Biz uçaktan indiğimizde bizi maalesef Antalya güneşi karşılamadı. Gülmeyin lütfen, rica ederim. 🙂 İstanbul’da sen yağmurla boğuş, nasılsa bir Antalya var orada kemiklerim ısınır diye teselli et kendini tüm bahar. İstanbul havasını da meğerse biz cebe koymuş gelmişiz. İşte taksici ile de bu muhabbet devam etti. Geldiğimizin bir gün öncesi yağmur yağmış, “şimdi iyi ama” dedi. Yani 365 günün 300 günü güneşli nadide ilimizin geriye kalan – işte matematik – 65 gününün 3 gününü biz bulmuştuk. Çok yıldızlı pekiyi bize. Aslında bu da olasılık dahilinde bir şans bence. Lütfen gülmeyin, yine rica ediyorum. 65 de 3! Fena değil…

Otelimize bu tatlı ve yağmur konulu sohbet eşliğinde geldik ve hemen odalarımıza geçtik. Hava bulutlu olsa da mayo modumuzu bozmadık. Otel manzarasından anlarsınız; hem deniz, hem havuz varken lütfen yani, moral bozulur mu? Otelin artısı havuzları ve manzarası iken eksisi denize kıyısının olmamasıydı. Olduğu kadar Pınar değil mi?

Otelin roofbarı
Otelin roofbarı
Otelin roofbarı

İlk akşam yemeğimizi fiyata dahil olduğundan otelde yedik ve çok memnun kaldık. Roofbarında güzel vakit geçirdik. Burası da ayrı bir konseptti, ben sevdim. Otel romantikti gerçekten de. Bu bir “sevgililerle de geliniz” mesajıdır.
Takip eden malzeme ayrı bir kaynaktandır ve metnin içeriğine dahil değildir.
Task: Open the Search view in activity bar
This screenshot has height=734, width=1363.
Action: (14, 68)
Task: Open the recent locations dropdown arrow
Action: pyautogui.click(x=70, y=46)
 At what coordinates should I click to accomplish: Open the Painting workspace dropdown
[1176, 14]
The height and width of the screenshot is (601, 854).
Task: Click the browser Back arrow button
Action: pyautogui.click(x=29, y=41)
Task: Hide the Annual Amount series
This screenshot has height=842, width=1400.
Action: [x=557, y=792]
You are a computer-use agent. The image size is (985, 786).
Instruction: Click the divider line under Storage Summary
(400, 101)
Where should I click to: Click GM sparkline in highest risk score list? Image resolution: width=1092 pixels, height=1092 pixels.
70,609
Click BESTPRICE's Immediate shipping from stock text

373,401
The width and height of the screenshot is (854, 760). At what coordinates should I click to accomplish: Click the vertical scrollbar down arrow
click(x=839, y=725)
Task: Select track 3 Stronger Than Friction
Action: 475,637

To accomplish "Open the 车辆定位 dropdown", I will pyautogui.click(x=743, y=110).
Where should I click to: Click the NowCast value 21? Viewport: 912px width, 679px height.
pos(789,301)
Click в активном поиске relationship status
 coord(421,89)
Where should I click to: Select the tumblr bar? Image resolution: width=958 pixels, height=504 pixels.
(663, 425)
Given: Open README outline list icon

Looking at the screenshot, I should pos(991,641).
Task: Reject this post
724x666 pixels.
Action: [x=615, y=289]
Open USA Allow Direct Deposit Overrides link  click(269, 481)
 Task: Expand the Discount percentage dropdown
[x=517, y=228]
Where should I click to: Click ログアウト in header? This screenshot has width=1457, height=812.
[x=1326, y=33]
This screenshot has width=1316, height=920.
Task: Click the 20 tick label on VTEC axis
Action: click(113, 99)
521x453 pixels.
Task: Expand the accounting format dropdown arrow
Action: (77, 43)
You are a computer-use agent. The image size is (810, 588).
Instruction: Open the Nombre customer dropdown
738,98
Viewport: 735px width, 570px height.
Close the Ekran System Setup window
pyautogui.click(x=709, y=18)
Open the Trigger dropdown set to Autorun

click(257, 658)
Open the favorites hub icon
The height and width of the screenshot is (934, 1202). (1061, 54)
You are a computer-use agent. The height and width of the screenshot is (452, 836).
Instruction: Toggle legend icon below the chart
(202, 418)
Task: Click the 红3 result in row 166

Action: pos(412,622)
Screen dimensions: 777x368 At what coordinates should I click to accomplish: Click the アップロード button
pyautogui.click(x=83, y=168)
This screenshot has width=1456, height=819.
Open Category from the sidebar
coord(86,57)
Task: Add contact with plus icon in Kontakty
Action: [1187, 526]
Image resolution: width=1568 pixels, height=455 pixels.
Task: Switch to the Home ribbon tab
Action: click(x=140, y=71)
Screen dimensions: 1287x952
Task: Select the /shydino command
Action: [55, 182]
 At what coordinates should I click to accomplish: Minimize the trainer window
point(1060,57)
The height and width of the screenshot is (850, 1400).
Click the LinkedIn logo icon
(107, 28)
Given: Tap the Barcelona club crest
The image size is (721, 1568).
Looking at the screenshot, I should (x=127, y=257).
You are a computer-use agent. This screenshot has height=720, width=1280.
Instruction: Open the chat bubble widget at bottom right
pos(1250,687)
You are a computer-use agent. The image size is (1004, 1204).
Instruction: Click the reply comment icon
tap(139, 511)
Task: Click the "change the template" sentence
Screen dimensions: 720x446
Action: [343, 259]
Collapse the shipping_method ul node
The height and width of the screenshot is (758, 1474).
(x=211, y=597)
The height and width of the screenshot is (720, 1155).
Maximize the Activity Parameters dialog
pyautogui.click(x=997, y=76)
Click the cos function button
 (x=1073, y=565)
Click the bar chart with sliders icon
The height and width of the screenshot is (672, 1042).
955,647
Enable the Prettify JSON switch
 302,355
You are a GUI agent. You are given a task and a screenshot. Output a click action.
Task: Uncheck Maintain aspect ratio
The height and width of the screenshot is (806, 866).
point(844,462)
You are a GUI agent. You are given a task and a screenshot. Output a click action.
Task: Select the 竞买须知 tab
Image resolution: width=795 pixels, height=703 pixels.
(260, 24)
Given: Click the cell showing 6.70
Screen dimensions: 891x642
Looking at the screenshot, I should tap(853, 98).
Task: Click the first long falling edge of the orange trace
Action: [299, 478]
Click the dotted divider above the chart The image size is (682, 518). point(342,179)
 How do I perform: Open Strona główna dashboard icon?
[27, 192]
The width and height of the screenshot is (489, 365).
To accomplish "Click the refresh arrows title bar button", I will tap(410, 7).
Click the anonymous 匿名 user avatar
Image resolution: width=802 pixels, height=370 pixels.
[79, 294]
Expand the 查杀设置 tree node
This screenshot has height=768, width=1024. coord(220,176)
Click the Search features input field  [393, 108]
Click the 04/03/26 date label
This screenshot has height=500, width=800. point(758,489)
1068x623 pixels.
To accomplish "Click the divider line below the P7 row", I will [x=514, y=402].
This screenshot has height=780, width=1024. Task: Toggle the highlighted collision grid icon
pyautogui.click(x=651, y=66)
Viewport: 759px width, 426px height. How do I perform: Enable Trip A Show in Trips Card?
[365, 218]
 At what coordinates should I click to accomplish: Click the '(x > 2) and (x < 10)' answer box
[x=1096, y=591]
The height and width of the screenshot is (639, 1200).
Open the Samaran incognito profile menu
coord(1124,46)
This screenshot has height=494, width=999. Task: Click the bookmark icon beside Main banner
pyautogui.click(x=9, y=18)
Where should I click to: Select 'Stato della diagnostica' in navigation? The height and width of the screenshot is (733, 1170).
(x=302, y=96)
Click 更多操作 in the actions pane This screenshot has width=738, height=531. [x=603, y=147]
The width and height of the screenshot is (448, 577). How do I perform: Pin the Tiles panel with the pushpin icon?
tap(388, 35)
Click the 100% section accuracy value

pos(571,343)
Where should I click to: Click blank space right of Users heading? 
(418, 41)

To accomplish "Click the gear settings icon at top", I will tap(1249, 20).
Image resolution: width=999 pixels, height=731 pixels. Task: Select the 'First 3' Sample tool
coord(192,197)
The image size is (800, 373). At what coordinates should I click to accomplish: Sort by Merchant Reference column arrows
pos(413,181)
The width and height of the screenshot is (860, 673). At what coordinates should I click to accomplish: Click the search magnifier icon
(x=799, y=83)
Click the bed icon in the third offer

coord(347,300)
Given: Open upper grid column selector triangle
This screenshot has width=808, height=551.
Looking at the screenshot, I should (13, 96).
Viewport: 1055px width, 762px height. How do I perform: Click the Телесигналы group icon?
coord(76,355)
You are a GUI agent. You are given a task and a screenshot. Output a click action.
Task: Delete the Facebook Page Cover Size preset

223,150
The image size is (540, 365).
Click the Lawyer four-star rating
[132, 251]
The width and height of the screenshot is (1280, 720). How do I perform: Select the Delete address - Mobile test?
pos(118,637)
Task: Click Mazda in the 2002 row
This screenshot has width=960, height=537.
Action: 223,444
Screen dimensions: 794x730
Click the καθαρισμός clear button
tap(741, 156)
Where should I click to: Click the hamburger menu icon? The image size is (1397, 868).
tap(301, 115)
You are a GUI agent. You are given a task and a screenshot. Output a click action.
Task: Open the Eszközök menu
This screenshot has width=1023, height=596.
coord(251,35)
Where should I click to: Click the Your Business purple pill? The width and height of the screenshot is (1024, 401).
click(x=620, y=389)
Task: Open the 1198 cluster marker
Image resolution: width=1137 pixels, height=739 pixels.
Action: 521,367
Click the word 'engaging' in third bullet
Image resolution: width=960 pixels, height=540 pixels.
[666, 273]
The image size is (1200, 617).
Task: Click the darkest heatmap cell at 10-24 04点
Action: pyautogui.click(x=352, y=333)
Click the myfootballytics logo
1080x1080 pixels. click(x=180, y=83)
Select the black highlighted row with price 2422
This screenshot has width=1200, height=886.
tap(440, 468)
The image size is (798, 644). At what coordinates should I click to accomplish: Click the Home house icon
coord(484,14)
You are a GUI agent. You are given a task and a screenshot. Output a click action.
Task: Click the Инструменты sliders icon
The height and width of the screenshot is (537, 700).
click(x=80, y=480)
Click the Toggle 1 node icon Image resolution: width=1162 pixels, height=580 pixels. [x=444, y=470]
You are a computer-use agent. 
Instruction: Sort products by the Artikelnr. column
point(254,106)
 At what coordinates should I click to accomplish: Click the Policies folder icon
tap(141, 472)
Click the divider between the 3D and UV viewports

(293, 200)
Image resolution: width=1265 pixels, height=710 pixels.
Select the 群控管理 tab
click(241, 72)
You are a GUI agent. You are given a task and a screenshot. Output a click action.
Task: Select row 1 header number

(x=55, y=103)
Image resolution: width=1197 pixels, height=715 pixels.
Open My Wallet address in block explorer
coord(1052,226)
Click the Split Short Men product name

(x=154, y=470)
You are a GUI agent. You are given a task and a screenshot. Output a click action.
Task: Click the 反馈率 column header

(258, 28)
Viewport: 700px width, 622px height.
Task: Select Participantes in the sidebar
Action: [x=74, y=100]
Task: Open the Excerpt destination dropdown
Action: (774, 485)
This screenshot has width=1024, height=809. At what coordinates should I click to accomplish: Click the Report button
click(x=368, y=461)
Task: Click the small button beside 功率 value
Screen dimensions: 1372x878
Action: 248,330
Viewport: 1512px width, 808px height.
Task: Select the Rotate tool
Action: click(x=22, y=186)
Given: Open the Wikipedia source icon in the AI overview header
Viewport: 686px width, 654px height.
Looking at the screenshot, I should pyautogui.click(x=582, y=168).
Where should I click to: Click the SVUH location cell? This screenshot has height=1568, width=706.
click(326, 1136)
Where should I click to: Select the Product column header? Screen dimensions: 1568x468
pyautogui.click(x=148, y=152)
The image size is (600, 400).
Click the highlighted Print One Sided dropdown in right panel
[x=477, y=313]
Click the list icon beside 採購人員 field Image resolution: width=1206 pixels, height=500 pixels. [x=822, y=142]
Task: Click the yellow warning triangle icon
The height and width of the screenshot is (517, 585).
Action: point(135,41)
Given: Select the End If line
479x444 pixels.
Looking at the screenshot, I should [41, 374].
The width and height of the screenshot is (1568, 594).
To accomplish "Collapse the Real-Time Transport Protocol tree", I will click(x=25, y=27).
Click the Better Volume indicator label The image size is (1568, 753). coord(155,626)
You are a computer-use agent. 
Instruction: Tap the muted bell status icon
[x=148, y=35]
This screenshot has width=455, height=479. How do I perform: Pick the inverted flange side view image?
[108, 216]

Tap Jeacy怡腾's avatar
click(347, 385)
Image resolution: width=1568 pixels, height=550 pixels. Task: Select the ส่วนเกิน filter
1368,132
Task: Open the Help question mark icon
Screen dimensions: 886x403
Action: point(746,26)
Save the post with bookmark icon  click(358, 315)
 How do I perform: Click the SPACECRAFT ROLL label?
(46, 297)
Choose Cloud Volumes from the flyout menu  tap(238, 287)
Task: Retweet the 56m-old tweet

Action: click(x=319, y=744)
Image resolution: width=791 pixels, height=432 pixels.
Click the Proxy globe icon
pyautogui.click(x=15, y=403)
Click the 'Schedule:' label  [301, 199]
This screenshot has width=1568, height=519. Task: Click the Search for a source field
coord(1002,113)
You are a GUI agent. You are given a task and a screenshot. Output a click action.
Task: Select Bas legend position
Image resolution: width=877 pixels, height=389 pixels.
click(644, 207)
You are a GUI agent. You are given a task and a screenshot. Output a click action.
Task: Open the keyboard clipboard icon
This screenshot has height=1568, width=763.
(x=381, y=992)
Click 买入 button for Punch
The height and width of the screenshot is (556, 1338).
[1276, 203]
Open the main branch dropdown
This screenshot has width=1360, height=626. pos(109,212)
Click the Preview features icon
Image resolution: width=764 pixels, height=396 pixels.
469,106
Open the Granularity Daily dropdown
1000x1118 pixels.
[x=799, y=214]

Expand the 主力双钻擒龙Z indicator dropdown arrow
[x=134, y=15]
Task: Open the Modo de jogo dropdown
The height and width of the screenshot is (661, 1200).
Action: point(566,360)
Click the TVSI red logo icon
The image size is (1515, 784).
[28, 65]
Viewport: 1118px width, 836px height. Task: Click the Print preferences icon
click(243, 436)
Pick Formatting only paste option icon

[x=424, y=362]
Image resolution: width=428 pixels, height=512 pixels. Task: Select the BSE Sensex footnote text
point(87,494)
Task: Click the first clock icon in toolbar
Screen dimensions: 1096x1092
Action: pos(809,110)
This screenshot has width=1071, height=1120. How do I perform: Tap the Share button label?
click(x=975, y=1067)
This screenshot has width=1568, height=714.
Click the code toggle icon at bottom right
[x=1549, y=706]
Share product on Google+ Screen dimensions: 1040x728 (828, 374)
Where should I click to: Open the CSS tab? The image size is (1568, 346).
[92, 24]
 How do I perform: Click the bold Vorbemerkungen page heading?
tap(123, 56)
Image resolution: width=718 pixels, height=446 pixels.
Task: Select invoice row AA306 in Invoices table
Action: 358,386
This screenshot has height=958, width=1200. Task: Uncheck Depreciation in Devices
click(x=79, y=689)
Oteldeki ilk sabah kahvaltımız çok güzeldi. Sonrası yine deniz ve havuz konseptiyle geçti. Hava nanemolla. Serin. O yine 65 günün biri idi kesinlikle. Gülmeyin. O an insan çok üzülüyor…

Otelin havuz kenarı

Akşamına bir arkadaşımızın önerisi ile Antalya merkezde yemeye karar verdik. “Oley otel sınırlarını aştık” diye sevinen bir ben vardı tabii ki. Arma Deniz Restoranı’na gittik. Yat limanına bakan 19. yüzyılda İtalyanlar tarafından da kullanılmış olan, şimdi ise restoran olarak hizmet veren bu yer gerçekten çok keyifli idi. Manzara ve yemekler şahane. Giderseniz beni de anın lütfen.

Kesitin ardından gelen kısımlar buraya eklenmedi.